Dual-energy CT shows potential for colonography

Most of the potential associated with dual-beam CT scanning, a technology developed and being solely pioneered by Siemens Medical Solutions, has been in cardiology. The applicability of this technology to other disciplines is only beginning to be explored.

Researchers at Emory University School of Medicine have constructed a simulated model of the human colon in a natural state, then applied dual-energy scanning to differentiate polyps from fecal matter in a simulated CT colonography exam. The colon model included 17 lesions simulating polyps and six simulating fecal matter. Two abdominal radiologists who independently reviewed scans of the model found accuracy of polyp detection to be 73% and 69% at the routinely used settings of 120 kVp and 140 kVp - and 87% and 82% when data from the lower energy 80 kVp was factored in.
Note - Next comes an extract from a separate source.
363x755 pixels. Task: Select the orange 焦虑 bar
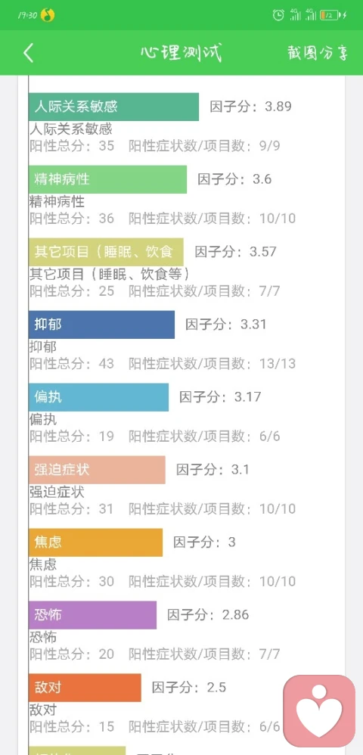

If this dual-energy approach is proven in clinical tests, it would free patients from the unappealing aspects of colonic preparation currently required before CT colonography, noted Dr. Sunit Sebastian, a research associate at Emory.
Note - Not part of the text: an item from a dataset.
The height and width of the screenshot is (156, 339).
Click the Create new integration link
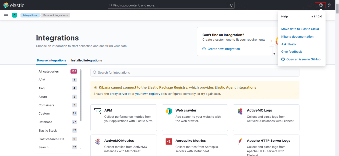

"CT colonography can be a valuable noninvasive tool to screen for polyps and precancerous lesions," Sebastian said. "However, every patient has to undergo a tedious and uncomfortable colonic preparation prior to the procedure. The recent introduction of dual-energy CT scanners provides an opportunity to explore the role of dual-energy CT to differentiate between polyps and fecal matter in an unprepped colon. Our study is the first step in this direction,"

Results of the study were presented May 7 during the American Roentgen Ray Society meeting in Orlando, FL. Also at the meeting, researchers from the University of Wisconsin Hospital and Clinics in Madison presented data indicating the overall potential of multislice CT for this application. They reported 90% agreement between CT colonoscopy and optical colonoscopy, as nearly 90% of colon polyps equal to or greater than 6 mm in size detected at CTC were demonstrated to represent true polyps at subsequent optical colonoscopy.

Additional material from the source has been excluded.